Node auto-provisioning (abbreviated as NAP) is a multi-step effort to free Kubernetes users from worrying about how many nodes and in what size should they have in their clusters. So far we have completed two steps:

  • Cluster Autoscaler is able to scale a node group to/from 0: Doc
  • Cluster Autoscaler picks reasonable node group when scaling up: Doc

Once these two steps are completed we can focus on providing options for scale up that were not originally created during the configuration process.

Changes

Allowing CA to create node pools at will requires multiple changes in various places in CA and around it.

Configuration

Previously, when the node groups were fixed, the user had to just specify the minimum and maximum size of each of the node groups to keep the cluster within the allowed budget. With NAP it is becoming more complex. GCP machine prices (and other cloud provides as well) linearly depend on the number of cores and gb of memory (and possibly GPUs in the future) we can just ask user to set the min/max amount for each of the resources. So we will add the following flags to the CA:

  • --node-autoprovisioning - enables node autoprovisioning in CA
  • --min-cpu - min number of cpus in the cluster
  • --max-cpu - max number of cpus in the cluster
  • --min-memory - min size of memory (in gigabytes) in the cluster
  • --max-memory- max size of memory (in gigabytes) in the cluster
  • --autoprovisioning-prefix - node group name prefix by which CA will be able to tell autoprovisioned node group from the non-auoprovisioned. This by default will be equal to “nodeautoprovisioning”

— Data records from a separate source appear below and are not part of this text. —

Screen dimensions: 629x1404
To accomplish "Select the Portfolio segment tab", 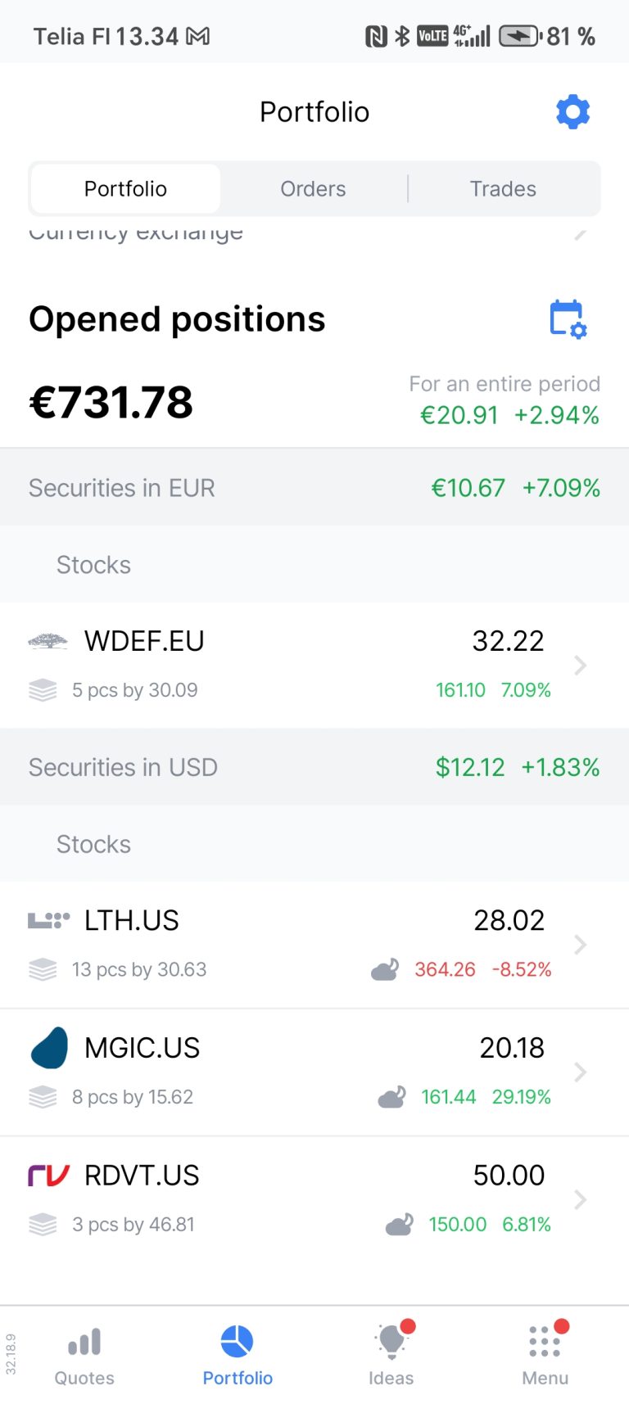I will point(125,189).
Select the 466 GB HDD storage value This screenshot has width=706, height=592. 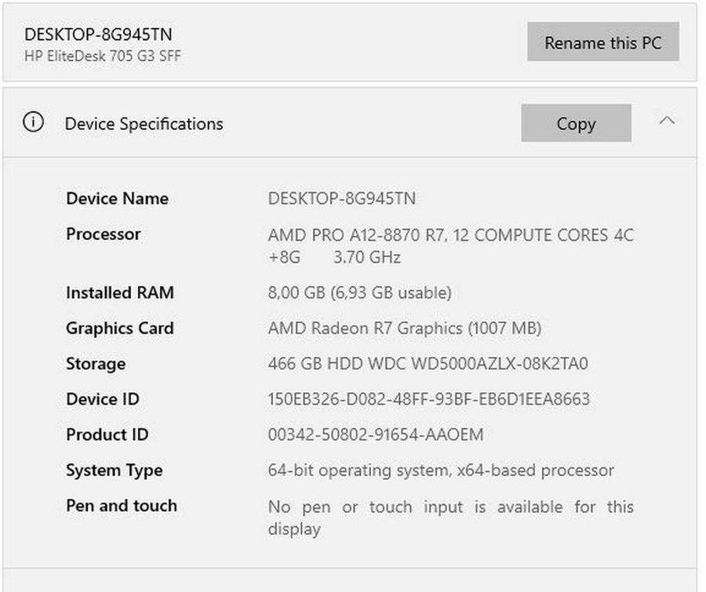tap(428, 364)
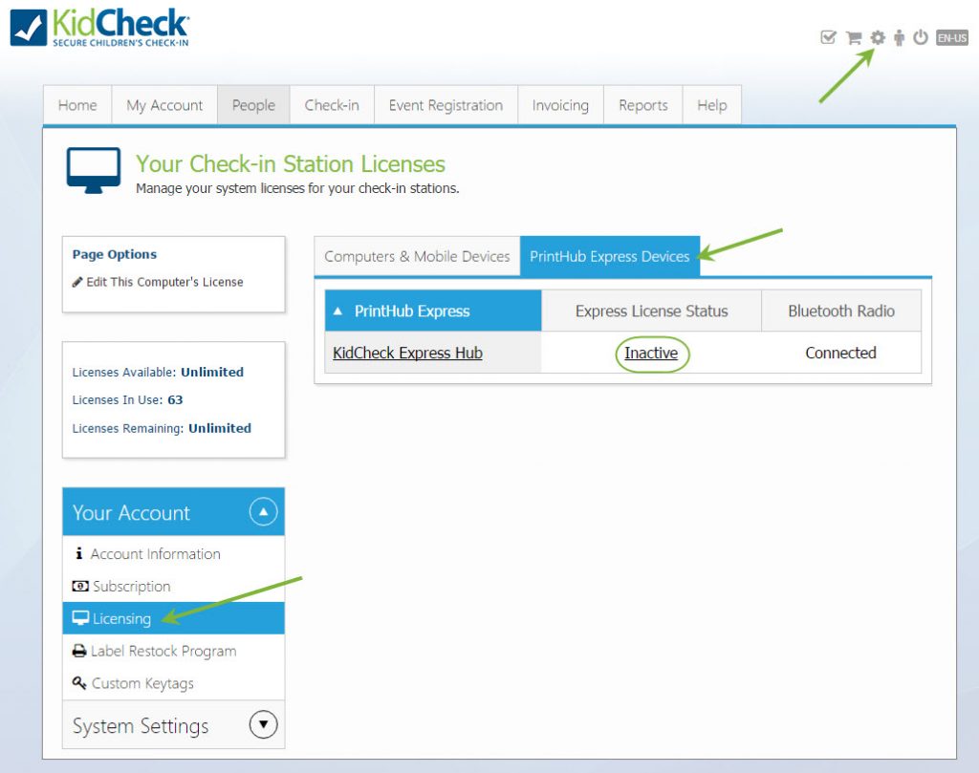Click the pencil icon under Page Options
The height and width of the screenshot is (773, 979).
pyautogui.click(x=80, y=282)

Moreover, the users might want to keep some of the node pools always in the cluster. For that purpose we will allow them to specify the node groups explicitly in the same fashion as in regular CA using:

  • --nodes=min:max:id

It is assumed that if there is any extra node group/node pool in the cluster, that hasn’t been mentioned in the command line should stay exactly “as-is”.

While there are two options to express the boundaries for CA operations the precedence order is as follows:

  • --min-cpu, --max-cpu, --min-memory, --max-memory go first. They are not enforcing. If there is more/less resources in the cluster than desired CA will not immediately start/kill nodes. It will move only towards the expected boundaries when needed/appropriate. The difference between the expected cluster size and the current size will not grow. The flags are optional. If they are not specified then the assumption is that the limit is either 0 or +Inf.

  • --nodes=min:max:id will come second, when applicable. Nodes in that group may go between min and max only if --min-cpu/max-cpu/min-memory/max-memory constraints are met.

Example:

There 3 groups in the cluster:

  • “main” - not autoprovisioned (no prefix), not autoscaled (not be mentioned in CA’s configuration flags). Contains 2 x n1-standard2.

  • “as” - not autprovisioned (no prefix), autoscaled (mentioned in CA configuration flags) between 0 and 2 nodes. Contains 1 x n1-standard16.

  • “nodeautoprovisioning_n1-highmem4_1234129” - autoprovisioned (has prefix). Currently contains 2 x n1-highmem4.

  • If --max-cpu=5 then no node can be added to any of the groups. No new groups will be created.

  • If --max-cpu=32 then 1 node might be added to “nodeautoprovisioning_n1-highmem4...” or a new node group, with up to 4 n1-standard1 machines created.

  • If --max-cpu=80 then:

    • 1 node might be added to “as” “Nodeautoprovisioning_n1-highmem4_1234129” may grow up to 15 nodes,
    • Some other node groups might be created.

Similar logic applies to --min-cpu. It might be good to set this value relatively low so that CA is able to disband unneeded machines.

To allow power users to have some control over what exactly can be The provided new methods in cloudprovider API autprovisioned there will be an semi-internal flag with a list of all machine types that CA can autoprovision: --machine-types=n1-standard-1,n1-standard-2,n1-standard-4,n1-standard-8,n1-standard-16, n1-highmem-1,n1-highmem-2,...

Also, for sanity, there will be a flag to limit the total number of node groups in a cluster, set to 50 or so.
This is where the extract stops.